Schwäbische Zeitung (Bad Saulgau)
Selbstbewusste Verfassungsrichter
Doch, es darf einen schon ein klammes Gefühl beschleichen, wenn ausgerechnet die Regierung in Warschau das EZB-Urteil des Bundesverfassungsgerichtes als eines der wichtigsten in der Geschichte der Europäischen Union lobt. Dass der polnische Ministerpräsident Mateusz Morawiecki den deutschen Richtern derart Honig ums Maul schmiert, dürfte ihnen vermutlich unangenehm sein. Denn wer die eigene Justiz derart gleichschaltet wie Morawiecki und Konsorten, zählt nicht zu den Verbündeten der Verfassungsrichter.
Zu der ungewöhnlichen Allianz kommt es nur aus einem einzigen Grund. Die polnische Regierung bejubelt, dass das Verfassungsgericht den Kollegen vom Europäischen Gerichtshof in der vergangenen Woche ordentlich vors Schienbein getreten hat. Die ganzen EuGH-Urteile gegen die polnische Justiz- oder Flüchtlingspolitik wiegen nur noch halb so schwer, wenn auch das höchste Gericht Deutschlands eine Entscheidung aus Straßburg maßregelt. Verkürzt gesprochen hatten die deutschen den europäischen Richtern vorgeworfen, ihre Einwände gegen die Politik der Europäischen Zentralbank (EZB) allzu leichtfertig vom Tisch gewischt zu haben. Die Ausführungen des EuGH seien „nicht nachvollziehbar“und „objektiv willkürlich“, ließen sie wissen.

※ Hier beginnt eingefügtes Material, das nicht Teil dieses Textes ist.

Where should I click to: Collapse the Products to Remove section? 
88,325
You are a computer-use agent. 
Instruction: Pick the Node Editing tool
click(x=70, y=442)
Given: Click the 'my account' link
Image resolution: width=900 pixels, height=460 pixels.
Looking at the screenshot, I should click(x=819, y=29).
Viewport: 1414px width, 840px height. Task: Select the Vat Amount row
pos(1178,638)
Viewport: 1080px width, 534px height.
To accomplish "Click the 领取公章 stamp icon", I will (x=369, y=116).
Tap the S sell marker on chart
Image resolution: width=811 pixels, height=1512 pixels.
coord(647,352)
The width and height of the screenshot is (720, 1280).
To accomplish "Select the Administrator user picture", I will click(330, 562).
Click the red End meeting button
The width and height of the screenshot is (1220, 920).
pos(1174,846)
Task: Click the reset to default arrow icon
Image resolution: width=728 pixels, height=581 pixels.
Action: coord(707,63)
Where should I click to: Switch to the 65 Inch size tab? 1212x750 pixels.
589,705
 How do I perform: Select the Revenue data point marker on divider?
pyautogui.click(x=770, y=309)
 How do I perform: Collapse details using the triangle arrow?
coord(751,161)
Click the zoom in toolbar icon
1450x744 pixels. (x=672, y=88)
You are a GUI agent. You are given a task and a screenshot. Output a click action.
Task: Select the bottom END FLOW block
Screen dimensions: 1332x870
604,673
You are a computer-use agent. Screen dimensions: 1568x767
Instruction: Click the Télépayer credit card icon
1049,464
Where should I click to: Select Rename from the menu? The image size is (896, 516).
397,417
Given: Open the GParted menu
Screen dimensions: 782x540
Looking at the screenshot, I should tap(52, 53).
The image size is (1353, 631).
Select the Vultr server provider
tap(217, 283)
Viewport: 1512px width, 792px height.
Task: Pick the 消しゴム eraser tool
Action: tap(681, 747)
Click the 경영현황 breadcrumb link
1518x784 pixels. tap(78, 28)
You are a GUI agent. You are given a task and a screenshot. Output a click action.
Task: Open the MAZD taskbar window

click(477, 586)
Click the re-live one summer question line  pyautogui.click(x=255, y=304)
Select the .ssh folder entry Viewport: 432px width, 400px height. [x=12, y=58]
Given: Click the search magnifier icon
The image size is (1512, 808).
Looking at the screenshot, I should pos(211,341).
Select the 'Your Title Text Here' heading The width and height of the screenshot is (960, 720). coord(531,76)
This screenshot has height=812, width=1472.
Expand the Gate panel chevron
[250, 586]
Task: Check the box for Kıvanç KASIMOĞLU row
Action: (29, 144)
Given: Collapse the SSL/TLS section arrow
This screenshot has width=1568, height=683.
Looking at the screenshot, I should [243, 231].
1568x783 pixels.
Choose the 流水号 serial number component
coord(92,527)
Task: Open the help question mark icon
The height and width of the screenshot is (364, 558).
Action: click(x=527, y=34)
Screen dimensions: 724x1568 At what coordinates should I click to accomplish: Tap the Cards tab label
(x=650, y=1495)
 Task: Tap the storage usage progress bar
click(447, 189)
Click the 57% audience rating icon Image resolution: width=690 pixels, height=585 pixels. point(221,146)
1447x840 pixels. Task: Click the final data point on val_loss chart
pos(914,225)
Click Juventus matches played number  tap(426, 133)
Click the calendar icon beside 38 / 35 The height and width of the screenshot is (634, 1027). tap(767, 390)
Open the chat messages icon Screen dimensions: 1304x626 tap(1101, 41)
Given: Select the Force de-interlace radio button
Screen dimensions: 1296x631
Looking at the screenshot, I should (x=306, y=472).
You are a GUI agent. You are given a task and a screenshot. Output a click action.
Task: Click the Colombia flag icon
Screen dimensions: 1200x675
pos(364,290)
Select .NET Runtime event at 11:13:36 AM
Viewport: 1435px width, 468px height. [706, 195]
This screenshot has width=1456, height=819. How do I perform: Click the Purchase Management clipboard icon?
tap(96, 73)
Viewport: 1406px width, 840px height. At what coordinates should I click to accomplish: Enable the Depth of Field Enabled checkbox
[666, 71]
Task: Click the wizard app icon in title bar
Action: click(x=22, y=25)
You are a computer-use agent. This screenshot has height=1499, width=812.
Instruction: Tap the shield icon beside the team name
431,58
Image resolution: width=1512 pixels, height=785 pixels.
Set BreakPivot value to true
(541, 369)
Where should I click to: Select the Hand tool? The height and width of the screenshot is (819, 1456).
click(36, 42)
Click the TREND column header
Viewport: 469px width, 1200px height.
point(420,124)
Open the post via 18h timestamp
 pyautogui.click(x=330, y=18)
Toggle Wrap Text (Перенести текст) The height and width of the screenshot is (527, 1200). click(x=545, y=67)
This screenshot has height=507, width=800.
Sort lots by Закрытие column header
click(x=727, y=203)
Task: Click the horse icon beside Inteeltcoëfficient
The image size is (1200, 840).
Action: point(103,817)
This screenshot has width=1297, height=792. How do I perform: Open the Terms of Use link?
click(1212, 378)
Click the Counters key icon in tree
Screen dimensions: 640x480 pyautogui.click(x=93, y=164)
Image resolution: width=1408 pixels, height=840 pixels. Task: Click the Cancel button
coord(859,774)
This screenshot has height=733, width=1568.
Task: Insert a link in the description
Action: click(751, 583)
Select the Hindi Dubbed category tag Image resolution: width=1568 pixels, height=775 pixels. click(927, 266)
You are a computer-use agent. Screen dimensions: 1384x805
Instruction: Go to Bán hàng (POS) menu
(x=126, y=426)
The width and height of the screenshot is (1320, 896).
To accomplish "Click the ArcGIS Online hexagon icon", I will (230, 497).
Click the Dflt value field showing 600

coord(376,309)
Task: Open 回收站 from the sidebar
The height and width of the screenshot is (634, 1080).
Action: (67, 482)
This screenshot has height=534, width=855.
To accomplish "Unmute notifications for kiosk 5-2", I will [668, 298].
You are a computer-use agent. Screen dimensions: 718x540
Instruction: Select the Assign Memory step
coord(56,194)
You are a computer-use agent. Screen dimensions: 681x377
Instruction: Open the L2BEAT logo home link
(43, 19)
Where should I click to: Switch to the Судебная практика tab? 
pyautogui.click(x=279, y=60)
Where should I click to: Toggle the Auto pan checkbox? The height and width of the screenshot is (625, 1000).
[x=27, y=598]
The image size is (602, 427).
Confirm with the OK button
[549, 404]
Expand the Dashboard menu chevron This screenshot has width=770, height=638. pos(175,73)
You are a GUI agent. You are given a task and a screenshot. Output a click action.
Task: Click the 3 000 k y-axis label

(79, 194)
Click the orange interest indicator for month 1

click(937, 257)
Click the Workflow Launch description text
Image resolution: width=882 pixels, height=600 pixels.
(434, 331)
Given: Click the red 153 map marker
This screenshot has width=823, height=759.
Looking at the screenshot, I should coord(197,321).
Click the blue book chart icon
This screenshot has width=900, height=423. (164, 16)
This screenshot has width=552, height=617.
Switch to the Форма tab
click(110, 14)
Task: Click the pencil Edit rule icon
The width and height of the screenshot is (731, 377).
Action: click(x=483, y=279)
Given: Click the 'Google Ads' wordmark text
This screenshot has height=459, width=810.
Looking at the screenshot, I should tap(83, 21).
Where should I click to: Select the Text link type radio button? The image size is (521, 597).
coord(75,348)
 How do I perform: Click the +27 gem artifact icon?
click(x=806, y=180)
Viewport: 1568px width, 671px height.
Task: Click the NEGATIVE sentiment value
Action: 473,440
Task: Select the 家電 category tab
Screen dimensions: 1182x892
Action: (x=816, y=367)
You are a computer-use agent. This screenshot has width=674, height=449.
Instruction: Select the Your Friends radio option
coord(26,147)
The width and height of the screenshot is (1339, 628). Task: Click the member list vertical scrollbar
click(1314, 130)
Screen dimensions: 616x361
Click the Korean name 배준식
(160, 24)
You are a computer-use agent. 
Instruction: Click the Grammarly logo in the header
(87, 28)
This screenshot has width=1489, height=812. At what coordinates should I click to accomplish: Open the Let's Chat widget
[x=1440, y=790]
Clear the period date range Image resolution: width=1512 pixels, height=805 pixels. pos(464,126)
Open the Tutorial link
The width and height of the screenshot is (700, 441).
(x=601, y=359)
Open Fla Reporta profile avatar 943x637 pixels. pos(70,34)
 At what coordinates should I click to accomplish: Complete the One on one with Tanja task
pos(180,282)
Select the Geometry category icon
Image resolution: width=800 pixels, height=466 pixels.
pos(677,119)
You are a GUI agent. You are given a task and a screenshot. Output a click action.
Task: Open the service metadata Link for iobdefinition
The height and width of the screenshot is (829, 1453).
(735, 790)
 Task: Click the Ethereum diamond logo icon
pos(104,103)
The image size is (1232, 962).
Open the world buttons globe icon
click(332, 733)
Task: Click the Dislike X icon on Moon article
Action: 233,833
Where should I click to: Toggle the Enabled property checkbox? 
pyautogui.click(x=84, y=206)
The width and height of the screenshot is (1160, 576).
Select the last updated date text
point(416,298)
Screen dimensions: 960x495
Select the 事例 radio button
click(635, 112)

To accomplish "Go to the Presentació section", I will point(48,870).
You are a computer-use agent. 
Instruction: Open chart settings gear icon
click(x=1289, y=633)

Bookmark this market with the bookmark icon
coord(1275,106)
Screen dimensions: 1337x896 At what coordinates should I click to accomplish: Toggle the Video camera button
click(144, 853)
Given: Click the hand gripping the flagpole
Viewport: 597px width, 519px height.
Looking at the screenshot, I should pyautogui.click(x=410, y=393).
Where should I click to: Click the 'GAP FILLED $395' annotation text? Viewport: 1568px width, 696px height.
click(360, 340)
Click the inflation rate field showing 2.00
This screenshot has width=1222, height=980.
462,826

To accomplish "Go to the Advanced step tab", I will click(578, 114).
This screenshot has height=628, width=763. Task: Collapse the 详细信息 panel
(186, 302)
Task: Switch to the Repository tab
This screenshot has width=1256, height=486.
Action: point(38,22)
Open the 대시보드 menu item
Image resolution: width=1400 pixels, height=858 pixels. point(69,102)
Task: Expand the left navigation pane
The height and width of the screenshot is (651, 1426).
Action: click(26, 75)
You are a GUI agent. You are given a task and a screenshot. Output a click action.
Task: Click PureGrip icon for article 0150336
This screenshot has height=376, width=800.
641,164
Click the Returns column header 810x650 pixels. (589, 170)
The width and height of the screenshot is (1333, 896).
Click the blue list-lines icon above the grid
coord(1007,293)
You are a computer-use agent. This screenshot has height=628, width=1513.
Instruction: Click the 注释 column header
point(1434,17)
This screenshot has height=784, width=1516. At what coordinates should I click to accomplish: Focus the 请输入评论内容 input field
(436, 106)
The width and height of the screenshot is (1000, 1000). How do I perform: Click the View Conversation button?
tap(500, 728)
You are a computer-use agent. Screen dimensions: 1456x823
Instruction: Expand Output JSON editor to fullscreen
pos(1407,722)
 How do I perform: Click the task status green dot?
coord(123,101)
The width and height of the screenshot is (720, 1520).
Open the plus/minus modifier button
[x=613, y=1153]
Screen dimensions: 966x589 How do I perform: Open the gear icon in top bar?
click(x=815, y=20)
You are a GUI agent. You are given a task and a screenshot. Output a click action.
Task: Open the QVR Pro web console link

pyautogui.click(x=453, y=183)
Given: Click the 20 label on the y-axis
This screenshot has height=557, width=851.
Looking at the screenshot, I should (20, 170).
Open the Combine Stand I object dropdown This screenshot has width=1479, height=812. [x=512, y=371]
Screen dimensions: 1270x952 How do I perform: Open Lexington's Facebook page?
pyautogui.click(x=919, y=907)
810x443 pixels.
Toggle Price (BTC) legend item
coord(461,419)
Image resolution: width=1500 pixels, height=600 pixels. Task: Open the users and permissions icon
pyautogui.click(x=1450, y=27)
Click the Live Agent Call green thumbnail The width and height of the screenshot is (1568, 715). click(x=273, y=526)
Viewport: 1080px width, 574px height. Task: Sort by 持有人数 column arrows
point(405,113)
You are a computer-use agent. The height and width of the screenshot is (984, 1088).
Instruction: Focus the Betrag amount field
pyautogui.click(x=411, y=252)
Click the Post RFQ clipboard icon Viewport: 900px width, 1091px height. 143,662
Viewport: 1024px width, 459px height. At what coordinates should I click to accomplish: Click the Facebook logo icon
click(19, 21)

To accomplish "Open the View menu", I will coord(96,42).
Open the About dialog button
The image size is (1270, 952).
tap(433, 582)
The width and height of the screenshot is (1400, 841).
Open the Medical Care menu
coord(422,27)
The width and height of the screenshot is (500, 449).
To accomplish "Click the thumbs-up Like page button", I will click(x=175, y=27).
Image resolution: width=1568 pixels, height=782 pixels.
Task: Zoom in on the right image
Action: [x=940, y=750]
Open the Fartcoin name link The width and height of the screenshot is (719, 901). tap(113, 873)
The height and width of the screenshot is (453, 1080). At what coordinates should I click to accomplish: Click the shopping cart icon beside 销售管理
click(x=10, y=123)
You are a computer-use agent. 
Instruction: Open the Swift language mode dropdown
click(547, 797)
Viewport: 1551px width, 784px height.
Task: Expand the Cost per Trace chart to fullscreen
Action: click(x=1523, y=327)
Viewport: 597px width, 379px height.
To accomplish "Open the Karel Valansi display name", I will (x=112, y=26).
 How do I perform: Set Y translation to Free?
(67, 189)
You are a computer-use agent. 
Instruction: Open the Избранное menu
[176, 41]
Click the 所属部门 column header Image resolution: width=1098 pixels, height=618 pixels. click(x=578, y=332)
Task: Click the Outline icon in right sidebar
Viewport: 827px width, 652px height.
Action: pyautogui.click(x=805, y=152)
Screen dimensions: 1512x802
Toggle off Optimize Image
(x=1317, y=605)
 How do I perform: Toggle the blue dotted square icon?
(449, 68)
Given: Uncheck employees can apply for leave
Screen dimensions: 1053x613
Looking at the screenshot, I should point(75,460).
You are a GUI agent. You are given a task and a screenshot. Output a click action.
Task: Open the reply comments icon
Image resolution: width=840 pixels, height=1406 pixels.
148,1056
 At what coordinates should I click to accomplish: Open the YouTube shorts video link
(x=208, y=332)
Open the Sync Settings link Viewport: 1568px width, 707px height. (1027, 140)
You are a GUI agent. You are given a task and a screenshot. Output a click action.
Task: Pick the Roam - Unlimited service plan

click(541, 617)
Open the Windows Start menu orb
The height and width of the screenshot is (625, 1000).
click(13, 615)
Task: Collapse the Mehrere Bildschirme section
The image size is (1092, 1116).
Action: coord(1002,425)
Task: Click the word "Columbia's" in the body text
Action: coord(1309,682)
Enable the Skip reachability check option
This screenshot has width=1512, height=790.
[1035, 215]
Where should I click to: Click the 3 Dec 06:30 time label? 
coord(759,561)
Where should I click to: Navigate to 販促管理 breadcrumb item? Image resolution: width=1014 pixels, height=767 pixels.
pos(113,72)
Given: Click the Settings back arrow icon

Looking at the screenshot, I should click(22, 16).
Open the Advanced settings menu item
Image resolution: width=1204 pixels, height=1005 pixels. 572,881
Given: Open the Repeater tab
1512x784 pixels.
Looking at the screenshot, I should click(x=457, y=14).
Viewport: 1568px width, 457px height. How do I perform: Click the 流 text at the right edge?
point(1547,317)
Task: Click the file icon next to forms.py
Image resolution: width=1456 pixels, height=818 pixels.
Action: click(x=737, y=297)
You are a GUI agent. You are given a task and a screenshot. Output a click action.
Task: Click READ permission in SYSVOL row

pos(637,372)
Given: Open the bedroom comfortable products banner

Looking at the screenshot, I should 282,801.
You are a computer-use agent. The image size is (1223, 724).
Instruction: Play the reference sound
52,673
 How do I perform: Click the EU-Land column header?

Schon seit 1993 treibt das Gericht in Karlsruhe die Frage um, was passiert, wenn Europäische Organe ihre Kompetenzen überschreiten. Wer überwacht die Wächter?, war die Frage – und die Antwort der selbstbewussten Verfassungsrichter lautete: wir. Ihr Anspruch widerspricht allerdings den europäischen Verträgen, in denen der Europäische Gerichtshof als höchstes Entscheidungsorgan der Union festgeschrieben wird.
Das Bundesverfassungsgericht hat der Europäischen Union ein Scherbengericht serviert – und das wahrscheinlich mit Absicht. Es will offenbar seine lange gehegten Zweifel klären. Das ist verständlich. Doch dafür hätten die Richter in der größten Wirtschaftskrise seit 70 Jahren einen wesentlich harmloseren Gegenstand wählen sollen als die EZB.